I agree with you, wombat.
Whilst some of my long-term investment share prices have suffered greatly from the actions of shorts, I have benefitted equally greatly in buying in at a low after the shorts have devastated the share prices of good companies. Lose some, win some. Such is my rather ordinary karma, I suppose.
Even if we're not into the actual shorting of shares ourselves, I believe that we can still exploit their effects to our financial advantage. A trick to it is to keep some powder dry, in other words, resist the temptation to use up all the spare cash.
I see no point in expending so much time and energy into hating shorts because there's just no investment return arising from all that hatred. Similarly so in the case of shorters who deride those who hold long-term investment. Why waste their time doing that? They don't get any financial profit out of it either. (Years later, I still wonder why shorters gloat at long-term investors who choose to use a different strategy and have suffered in the downturn. What business is it of theirs? Despite their self-acclaimed massive profits, seems that these shorters' lives might be so empty that they need to sneer at others as a form of over-compensation. What does that really say about themselves?)
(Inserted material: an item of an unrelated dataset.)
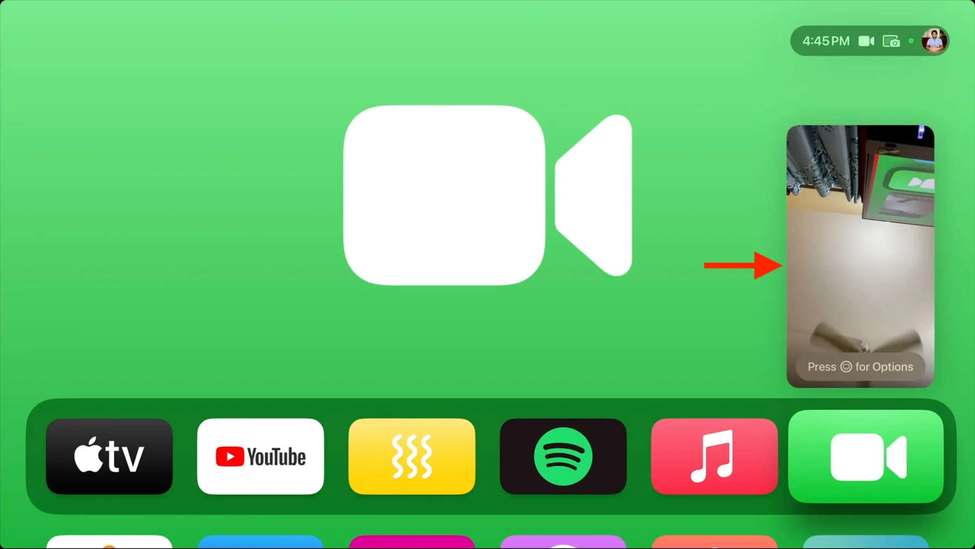Click the FaceTime dock icon

(x=866, y=457)
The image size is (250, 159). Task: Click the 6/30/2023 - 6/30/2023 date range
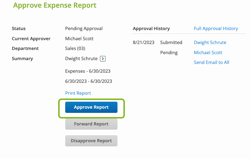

For me it's all about the timing of entry and exit. Perhaps one day there will be an all-time best-selling book written by a brilliant person on how to find and lucratively apply that elusive balance between the rational and the gut feeling for investing in shares or commodities.
Cheers.
P.S. Thumbs ups to you, atomic, JID and a few others whose monikers did not pop up in my mind while typing this final line. Luv your posts.